The charade was working and White evidently had no clue as the presentation approached. “I invited Will to our annual end-of-year barbecue, scheduled for May 20,” Lock explained. “Before the festivities began, in front of the assembled group, Jim and Kirk ‘offered’ Will a job at their shop, but then I interrupted the proceedings to say ‘He might have a job but he doesn’t have a way to get there.’ At that point, Jim Gardner, our tool room assistant, drove up with the newly redone 1993 Honda with a big red bow on it. Will was obviously speechless.

“It was awesome,” Lock said. “The Send Your Car to College program played a huge role, and although the students in the collision repair and refinishing program didn’t know who was going to receive it, many took part in its repair—stripping paint, disassembling bumpers and repainting most of the car.”

Along with the donated car, William received six months of free auto insurance.

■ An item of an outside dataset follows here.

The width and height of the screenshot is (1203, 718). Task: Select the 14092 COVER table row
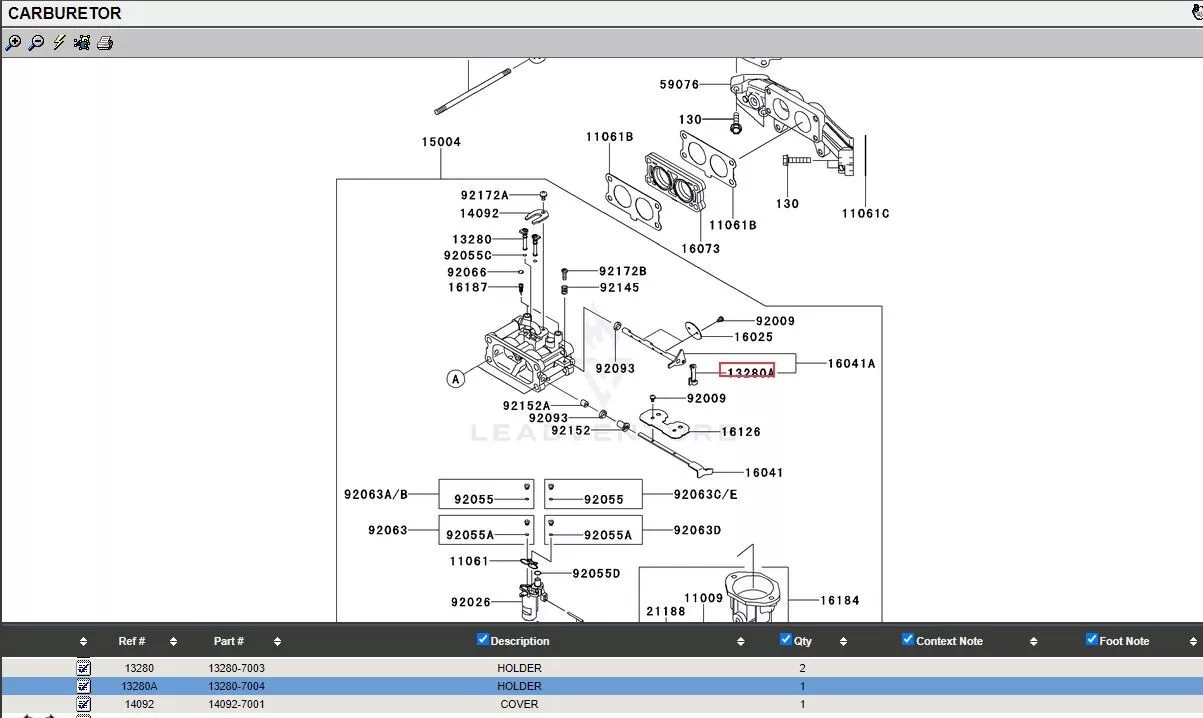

The car also came with many added donations from industry locals. James Davis donated one year’s use of a FasTrack Pass to get across the Carquinez Bridge to work in Vallejo. Dennis O’Keefe from 3M donated car wash supplies and gas cards. Rich Gomon from AkzoNobel donated a gift card for Craftsman tools at Sears. I-CAR instructor Kurt Money, Kathy Mello from TGIF Body Shop, Gigi Walker from Walker’s Auto Body, Sean Kopec from FinishMasters and Tiffany Silva from Accurate Auto Body donated money for insurance and registration. Jim Gardner from CCC donated a steering wheel lock to keep the car safe. Steve Kahn donated the new transmission, catalytic converter, smog certification and service. Lucille Beatty, auto tech professor and current department chairperson, acquired the car through the “Send Your Car to College” program.

Another CC student, Michiko Wagner, used this opportunity to create a student project—a photographic essay of this benevolence project. The photos accompanied this article were taken by Wagner, Lock said.

White started his new job at Regal Collision Repair on June 3 and owner Jim Boyle is already praising his newest employee.

“William is working closely with one of our body men, Dustin Flazer, to learn how we do things around here. William interned here for a while first, to shadow our parts guy, our detailing guy, etc. He’s very methodical and I’m seeing some very good things from him. I attended CCC myself way back in the early ‘80s, so to have him working here is huge.”

And with his new car, eye glasses and driver’s license, White has been able to get to work right on time every day, according to Boyle.

“Yes, he’s here and ready to roll right on time and he’s not afraid to work. When someone shows an attitude like William’s, it makes it easy to help him in any way we can.”